What you are asked to do: One part of the entries below is wanted: the lines from the one containing "Viewport: 1301px width, 924px height." through the one containing "Task: Open the Status filter dropdown". Write those out exactly and nothing else.

Exercise data:

..........

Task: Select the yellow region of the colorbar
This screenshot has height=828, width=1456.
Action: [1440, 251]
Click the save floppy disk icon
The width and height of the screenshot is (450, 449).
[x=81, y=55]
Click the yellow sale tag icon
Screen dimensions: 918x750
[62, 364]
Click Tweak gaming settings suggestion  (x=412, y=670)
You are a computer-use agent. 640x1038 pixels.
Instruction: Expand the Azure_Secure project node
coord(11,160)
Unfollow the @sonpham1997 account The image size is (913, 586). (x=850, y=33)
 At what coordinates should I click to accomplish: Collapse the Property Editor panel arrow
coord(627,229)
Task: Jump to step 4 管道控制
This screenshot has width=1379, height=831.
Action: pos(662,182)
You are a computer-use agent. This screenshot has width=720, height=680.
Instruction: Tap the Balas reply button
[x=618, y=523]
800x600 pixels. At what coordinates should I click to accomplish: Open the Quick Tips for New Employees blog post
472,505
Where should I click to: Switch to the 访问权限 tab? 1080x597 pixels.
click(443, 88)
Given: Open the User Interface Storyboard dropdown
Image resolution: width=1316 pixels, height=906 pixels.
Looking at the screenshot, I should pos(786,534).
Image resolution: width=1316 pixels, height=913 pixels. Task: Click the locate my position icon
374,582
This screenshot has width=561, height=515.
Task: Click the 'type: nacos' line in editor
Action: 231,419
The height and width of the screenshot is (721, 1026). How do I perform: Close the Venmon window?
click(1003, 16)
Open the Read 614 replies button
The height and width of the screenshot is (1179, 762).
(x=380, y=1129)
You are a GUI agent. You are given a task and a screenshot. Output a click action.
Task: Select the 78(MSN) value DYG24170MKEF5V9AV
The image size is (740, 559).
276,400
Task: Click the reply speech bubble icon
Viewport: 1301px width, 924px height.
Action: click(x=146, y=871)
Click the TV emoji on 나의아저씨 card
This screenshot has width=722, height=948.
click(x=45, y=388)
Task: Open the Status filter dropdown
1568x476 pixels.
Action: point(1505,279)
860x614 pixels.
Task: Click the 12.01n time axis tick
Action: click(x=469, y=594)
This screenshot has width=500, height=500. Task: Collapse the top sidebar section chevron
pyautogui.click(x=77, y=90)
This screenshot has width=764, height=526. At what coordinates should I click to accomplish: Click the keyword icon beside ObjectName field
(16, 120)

..........

Output of the task:
Viewport: 1301px width, 924px height.
Action: click(x=146, y=871)
Click the TV emoji on 나의아저씨 card
This screenshot has width=722, height=948.
click(x=45, y=388)
Task: Open the Status filter dropdown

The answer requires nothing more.